Unfortunately, there was enough extraneous spending to effectively discredit the entire package in the minds of about half the voters, according to a recent National Public Radio survey. The poll of 70 competitive congressional districts, conducted by Democrat Stan Greenberg and Republican Glen Bolger, made this point abundantly clear: The feeling among voters that the stimulus package was flawed and ineffective, combined with an almost unprecedented fear about budget deficits and debt, has depleted public support for doing more to boost the economy now, however badly it is needed.

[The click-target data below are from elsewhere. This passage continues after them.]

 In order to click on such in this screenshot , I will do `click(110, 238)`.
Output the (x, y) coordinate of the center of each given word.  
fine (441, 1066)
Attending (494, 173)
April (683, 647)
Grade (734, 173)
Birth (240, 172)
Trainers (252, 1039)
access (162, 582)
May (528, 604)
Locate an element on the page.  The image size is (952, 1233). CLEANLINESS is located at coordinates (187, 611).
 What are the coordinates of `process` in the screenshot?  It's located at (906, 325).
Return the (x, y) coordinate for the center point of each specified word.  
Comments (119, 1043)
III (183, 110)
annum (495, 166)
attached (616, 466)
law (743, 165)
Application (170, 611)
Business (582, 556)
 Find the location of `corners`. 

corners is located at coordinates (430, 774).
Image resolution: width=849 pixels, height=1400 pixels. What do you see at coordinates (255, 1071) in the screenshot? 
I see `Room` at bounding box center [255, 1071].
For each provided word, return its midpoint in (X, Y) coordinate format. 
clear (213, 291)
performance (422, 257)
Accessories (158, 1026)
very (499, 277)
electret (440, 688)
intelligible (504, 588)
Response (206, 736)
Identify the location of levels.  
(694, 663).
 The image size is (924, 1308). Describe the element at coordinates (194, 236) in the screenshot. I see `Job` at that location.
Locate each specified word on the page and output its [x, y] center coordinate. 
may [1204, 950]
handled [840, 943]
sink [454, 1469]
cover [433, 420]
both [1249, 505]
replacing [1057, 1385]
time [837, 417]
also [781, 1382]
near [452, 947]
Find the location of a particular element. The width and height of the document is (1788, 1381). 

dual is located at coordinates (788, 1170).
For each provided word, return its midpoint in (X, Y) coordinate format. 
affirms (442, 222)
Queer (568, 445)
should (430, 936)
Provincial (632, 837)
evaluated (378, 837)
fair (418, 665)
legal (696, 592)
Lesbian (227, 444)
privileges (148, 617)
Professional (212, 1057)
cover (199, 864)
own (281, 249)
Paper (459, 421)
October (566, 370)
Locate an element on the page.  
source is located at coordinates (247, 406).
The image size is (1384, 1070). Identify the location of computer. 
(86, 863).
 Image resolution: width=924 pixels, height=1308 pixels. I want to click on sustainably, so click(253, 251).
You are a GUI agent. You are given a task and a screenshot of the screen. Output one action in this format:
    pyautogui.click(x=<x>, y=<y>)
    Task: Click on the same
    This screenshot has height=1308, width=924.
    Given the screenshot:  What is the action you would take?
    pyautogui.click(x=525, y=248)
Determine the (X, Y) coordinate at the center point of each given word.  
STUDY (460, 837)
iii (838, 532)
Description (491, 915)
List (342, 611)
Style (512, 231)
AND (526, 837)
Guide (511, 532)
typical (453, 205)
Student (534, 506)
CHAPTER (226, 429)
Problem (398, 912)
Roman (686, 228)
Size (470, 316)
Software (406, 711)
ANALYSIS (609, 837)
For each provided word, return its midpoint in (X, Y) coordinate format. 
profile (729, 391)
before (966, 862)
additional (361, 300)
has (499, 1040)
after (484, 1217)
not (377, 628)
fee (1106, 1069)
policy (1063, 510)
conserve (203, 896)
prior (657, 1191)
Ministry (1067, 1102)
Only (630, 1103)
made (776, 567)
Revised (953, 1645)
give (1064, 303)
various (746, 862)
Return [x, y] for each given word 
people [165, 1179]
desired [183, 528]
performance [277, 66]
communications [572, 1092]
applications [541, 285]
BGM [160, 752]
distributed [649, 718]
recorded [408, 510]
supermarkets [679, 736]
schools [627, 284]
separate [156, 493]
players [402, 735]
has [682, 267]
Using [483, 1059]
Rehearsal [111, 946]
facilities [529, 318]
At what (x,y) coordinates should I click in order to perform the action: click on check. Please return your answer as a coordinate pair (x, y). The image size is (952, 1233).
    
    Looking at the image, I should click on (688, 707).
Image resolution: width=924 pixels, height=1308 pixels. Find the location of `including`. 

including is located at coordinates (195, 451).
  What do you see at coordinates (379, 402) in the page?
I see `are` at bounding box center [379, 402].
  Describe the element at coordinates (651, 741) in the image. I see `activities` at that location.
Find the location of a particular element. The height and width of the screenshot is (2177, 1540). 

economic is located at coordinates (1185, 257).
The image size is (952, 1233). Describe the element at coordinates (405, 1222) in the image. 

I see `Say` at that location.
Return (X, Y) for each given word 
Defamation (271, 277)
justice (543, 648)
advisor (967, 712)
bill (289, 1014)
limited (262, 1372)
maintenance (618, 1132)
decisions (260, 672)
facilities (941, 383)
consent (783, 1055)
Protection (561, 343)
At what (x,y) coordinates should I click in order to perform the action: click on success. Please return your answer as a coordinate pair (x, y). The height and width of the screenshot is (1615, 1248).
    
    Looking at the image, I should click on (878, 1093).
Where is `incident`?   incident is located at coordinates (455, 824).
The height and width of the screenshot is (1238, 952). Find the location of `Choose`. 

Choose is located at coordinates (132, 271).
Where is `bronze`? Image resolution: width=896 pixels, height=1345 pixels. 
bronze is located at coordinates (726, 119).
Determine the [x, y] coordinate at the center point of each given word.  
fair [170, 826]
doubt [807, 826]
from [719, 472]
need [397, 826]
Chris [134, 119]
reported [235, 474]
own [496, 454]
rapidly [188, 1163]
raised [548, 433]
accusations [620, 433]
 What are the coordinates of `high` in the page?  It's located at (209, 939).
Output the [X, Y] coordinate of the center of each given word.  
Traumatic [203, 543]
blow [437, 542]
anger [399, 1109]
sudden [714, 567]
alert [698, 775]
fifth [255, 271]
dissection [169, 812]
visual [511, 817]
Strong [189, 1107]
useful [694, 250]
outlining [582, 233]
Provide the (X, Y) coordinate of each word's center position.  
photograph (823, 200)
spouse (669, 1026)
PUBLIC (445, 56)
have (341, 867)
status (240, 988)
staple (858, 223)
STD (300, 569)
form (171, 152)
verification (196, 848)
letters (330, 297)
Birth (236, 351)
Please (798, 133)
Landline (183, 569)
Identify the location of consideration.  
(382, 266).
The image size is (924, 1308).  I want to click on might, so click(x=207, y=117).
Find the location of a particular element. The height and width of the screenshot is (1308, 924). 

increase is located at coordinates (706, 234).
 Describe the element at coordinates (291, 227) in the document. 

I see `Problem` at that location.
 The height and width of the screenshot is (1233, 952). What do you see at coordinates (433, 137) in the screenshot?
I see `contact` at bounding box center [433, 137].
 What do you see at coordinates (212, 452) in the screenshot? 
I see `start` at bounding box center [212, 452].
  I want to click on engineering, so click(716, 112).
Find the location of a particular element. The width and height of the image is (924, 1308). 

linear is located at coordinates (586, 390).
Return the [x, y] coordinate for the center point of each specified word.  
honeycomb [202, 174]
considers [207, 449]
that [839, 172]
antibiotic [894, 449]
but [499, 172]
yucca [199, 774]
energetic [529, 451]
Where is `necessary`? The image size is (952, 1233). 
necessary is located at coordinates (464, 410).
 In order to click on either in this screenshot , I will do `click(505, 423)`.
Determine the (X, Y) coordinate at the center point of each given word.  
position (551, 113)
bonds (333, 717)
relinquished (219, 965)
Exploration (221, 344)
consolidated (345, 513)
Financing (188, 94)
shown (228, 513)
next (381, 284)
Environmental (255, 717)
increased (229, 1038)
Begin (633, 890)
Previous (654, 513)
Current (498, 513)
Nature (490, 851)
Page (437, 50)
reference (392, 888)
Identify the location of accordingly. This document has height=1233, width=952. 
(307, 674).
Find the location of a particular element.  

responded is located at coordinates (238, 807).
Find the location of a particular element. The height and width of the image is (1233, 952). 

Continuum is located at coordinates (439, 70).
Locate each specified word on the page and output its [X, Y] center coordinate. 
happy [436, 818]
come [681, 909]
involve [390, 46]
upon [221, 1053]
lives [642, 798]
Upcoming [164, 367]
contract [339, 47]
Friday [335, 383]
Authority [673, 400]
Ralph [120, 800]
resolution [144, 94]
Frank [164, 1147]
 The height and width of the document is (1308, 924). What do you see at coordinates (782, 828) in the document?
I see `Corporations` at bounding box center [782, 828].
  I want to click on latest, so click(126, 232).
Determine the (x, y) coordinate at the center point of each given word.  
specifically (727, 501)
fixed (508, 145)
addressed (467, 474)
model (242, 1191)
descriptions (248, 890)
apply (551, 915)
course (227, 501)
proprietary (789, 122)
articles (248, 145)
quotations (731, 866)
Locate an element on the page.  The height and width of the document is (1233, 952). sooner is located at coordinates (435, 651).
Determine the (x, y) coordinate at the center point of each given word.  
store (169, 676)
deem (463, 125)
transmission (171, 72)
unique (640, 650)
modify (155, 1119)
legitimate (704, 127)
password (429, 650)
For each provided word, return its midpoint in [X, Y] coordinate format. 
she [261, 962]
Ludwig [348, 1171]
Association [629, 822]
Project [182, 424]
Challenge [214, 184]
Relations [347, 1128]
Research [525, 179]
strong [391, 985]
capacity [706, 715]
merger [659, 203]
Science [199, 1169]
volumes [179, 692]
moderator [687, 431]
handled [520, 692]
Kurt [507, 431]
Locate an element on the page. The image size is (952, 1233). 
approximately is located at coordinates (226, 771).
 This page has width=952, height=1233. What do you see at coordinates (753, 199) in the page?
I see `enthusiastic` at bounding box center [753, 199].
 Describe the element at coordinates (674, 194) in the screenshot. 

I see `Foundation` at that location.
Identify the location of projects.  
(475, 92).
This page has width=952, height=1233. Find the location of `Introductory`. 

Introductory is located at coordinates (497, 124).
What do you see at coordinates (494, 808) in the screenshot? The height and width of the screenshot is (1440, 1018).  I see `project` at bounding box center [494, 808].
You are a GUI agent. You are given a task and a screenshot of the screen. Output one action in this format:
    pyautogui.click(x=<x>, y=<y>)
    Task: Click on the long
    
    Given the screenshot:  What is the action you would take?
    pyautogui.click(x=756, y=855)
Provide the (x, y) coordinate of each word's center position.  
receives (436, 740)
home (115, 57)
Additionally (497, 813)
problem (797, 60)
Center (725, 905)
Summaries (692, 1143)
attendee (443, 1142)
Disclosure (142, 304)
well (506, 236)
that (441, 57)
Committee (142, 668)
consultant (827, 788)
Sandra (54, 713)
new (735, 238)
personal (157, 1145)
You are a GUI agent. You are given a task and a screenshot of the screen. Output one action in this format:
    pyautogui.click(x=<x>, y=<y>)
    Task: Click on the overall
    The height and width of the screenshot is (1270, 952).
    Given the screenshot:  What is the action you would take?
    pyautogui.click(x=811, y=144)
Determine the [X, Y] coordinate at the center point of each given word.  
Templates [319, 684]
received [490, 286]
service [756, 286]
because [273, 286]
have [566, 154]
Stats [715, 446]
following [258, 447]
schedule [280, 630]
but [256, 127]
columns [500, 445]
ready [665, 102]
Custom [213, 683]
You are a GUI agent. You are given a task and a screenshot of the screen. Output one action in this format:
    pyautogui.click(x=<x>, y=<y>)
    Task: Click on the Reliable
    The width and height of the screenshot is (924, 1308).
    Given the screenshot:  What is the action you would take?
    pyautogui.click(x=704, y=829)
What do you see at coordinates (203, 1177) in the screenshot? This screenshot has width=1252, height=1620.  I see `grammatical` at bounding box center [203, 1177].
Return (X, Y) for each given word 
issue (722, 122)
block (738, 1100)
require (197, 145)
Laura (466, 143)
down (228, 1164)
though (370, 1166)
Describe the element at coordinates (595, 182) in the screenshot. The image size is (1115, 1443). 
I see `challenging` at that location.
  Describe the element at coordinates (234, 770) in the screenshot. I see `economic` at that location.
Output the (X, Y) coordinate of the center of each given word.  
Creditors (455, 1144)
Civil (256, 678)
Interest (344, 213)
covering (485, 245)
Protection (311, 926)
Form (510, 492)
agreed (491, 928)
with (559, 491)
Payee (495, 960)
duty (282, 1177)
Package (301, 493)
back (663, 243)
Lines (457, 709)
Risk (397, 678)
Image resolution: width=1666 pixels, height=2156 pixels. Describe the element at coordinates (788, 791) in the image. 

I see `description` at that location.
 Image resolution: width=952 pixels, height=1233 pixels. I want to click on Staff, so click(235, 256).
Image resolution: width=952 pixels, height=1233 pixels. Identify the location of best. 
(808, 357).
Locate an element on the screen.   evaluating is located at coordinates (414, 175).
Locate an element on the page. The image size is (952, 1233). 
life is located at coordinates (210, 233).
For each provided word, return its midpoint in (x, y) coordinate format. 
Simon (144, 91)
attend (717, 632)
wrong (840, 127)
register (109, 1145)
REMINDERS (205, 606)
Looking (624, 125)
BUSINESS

The July survey of 45 top economists by Blue Chip Economic Indicators shows a consensus forecast of unemployment remaining at 9.7 percent for the just-completed second quarter of this year, the same as the first quarter, and dropping just a tenth of a point to 9.6 percent for the third quarter and another tenth for the fourth quarter. Those projections must be demoralizing for Democrats, who need much more progress on the job front than that. For those looking beyond the midterms, the forecast for unemployment in 2011 is 9.1 percent.
Real gross domestic product declined by 6.4 percent in the first quarter of 2009 and by 0.7 percent in the second quarter, then grew by 2.2 percent and 5.6 percent in the third and fourth quarters, respectively, when the stimulus package kicked in. As the spending peaked and began to decline, GDP growth slowed to 2.7 percent in the first quarter of this year. The Blue Chip consensus forecast is for 3.2 percent growth in the second quarter, 2.7 percent in the third, and 2.8 percent in the fourth, levels of growth insufficient to create enough jobs to reduce unemployment significantly. Almost 70 percent of the economists surveyed have revised their GDP forecasts downward for the second half of this year.
That's not the direction that Democrats need the economy to go.